British firm seeks security before Bihar operations
Cairn Energy Search Ltd seeked seek security for its officials before starting work in the state next month.india Updated: Jan 24, 2006 16:52 IST
Bihar's rising crime graph has got British oil and energy major Cairn worried, prompting it to seek security for its officials before starting work in the state next month.
Edinburgh-based Cairn Energy Search Ltd and its Indian concern, Cairn Petroleum India Ltd (CPIL), are ready to start oil exploration work from next month, a company official said.
"Our only condition is that the state government should take responsibility to provide security to our officials engaged in the work," said Rob Theriault, chief operating officer, of Cairn's Indian concern.
Top officials of the multinational are reportedly a little worried and frightened over the rising crime graph in the state and reports of poor law and order.
Their fears are not unfounded as last year two engineers of a reputed public sector company were abducted.
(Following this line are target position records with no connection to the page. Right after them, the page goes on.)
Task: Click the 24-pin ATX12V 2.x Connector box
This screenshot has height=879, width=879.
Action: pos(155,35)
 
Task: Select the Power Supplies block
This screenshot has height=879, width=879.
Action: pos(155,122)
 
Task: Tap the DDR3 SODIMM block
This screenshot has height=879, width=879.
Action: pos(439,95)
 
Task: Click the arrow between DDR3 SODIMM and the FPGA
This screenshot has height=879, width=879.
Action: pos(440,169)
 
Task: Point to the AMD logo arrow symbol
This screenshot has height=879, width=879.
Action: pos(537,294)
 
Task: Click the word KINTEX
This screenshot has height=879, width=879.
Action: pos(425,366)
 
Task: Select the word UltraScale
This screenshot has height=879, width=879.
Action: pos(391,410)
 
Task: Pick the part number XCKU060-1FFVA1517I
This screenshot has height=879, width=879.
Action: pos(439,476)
Dozens of contractors, employees and officials with developmental projects are threatened with extortion by notorious gangsters and warned of dire consequences if the money is not coughed up.
However, Deputy Chief Minister Sushil Kumar Modi has assured Rob Theriault that the state government would provide security to its officials. Modi has directed top government officials to ensure that criminals do not obstruct the oil and gas exploration work.
Cairn Energy India Ltd announced it would go ahead with its first phase work on oil exploration.
"The work on the first phase would begin from February," Sunil Bharati, general manager of Ganga Valley CEIL said.
Bharati admitted that work was already delayed, as it was scheduled to start by October last year after the Bihar government granted it a licence for oil exploration.
In fact, the Centre had granted a licence in November 2004 but it was the state clearance that took more time. When the company finally got it in June, the monsoon season created problems.
The companies were given the licence to explore oil and gas in 12 districts spread over a 15,550 sq km area in the Gangetic basin or Purnea basin for the next seven years. The British company had shown interest in undertaking work for crude exploration in the state's Gangetic basin three years ago.
According to independent estimates, the Gangetic basin has around 465 million tonnes of crude and natural gas.